Par les fenêtres, je vis les lumières de la ville, les étoiles scintillantes dans le ciel d'encre, ainsi que la légère brume commençant à inonder les routes. Les quelques rares phares des voitures me rassurèrent en balayant un temps la peur viscérale qui me tenaillait face à mon propre abandon. Comme si le monde s'était rallumé, qu'il s'était remis à tourner autour de moi, que je n'étais plus le centre d'un univers mort.

Puis, la lumière s'alluma.

  • Tu commences à faire chier avec tes terreurs nocturnes.

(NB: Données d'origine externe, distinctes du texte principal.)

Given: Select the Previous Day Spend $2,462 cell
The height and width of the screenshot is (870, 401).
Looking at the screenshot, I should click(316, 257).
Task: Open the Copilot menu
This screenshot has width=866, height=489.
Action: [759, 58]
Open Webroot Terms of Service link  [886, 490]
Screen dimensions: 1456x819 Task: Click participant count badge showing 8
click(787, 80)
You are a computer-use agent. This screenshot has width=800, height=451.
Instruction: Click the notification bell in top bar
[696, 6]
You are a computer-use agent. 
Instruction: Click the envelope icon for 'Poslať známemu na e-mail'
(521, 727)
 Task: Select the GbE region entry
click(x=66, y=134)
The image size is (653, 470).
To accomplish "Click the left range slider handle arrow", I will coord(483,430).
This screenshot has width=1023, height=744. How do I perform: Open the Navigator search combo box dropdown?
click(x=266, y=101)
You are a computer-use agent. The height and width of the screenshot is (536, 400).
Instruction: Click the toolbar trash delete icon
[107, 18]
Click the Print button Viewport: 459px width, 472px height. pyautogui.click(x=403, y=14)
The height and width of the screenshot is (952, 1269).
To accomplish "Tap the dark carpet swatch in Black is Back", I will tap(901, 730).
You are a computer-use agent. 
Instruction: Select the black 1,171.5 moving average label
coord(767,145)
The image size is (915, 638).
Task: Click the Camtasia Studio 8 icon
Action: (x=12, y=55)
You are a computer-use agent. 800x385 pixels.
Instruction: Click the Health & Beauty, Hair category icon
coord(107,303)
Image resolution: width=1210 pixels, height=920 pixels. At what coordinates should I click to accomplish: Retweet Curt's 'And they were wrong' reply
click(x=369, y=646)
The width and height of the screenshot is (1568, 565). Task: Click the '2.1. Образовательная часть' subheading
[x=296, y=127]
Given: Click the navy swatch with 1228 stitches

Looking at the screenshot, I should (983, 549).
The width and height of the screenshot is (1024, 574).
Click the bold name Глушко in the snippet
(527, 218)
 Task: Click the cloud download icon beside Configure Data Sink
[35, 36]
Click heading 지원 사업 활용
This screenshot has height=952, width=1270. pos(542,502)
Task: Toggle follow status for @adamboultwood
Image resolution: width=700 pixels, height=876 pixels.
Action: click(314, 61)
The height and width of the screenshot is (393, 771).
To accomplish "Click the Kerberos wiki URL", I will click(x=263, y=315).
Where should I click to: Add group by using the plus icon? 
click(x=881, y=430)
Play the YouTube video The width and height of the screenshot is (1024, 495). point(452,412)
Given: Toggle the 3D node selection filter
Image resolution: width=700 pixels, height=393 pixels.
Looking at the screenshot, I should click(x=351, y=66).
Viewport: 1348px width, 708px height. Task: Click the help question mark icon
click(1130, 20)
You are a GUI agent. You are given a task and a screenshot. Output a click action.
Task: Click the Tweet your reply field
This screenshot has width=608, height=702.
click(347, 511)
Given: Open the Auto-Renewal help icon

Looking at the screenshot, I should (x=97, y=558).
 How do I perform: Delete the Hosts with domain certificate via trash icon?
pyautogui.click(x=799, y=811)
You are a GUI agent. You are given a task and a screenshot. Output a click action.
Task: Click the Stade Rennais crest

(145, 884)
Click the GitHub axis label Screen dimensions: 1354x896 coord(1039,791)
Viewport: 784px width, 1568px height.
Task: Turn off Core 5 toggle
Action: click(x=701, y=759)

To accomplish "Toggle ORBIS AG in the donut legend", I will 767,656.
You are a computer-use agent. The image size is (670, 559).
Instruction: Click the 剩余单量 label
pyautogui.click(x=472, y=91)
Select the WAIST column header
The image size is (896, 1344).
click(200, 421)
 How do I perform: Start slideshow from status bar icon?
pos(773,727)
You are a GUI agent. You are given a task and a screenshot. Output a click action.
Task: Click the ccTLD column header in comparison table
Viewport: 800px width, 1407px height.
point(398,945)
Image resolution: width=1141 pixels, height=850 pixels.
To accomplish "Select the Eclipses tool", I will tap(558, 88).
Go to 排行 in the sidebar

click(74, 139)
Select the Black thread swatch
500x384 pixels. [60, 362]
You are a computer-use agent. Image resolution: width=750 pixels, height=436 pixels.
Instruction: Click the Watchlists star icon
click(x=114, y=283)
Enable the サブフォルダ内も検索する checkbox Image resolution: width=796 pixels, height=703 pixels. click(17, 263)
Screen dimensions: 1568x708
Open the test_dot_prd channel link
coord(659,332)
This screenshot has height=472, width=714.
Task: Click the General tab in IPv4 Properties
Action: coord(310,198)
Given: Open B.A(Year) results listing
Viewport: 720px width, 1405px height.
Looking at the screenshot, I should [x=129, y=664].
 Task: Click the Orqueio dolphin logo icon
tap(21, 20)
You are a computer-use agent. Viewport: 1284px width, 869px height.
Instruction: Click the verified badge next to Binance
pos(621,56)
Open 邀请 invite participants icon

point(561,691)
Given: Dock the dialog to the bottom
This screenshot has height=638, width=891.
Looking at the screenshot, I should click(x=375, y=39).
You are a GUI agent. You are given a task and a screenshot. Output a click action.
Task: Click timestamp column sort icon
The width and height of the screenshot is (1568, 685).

La voix de Léo claqua comme un fouet, coupant court à mon analyse de l'extérieur. Je tournai la tête en tremblant et posai mon regard sur lui. Il était debout, torse nu, les cheveux encore plus hérissés que d'ordinaire, et bâillait allègrement sans se couvrir la bouche. Sa peau si claire ressortait sous les stores électriques de notre chambre, faisant nettement apparaître les quelques veines palpitant le long de son cou, ainsi que l'éclat violacé des cernes sous ses yeux noirs. Sa tignasse blonde, presque blanche, assortie à son épiderme fantomatique, son corps ressortait tel un éclat lumineux, une étoile s'éclairant au milieu d'un ciel de nuit, au centre de mon monde obscur.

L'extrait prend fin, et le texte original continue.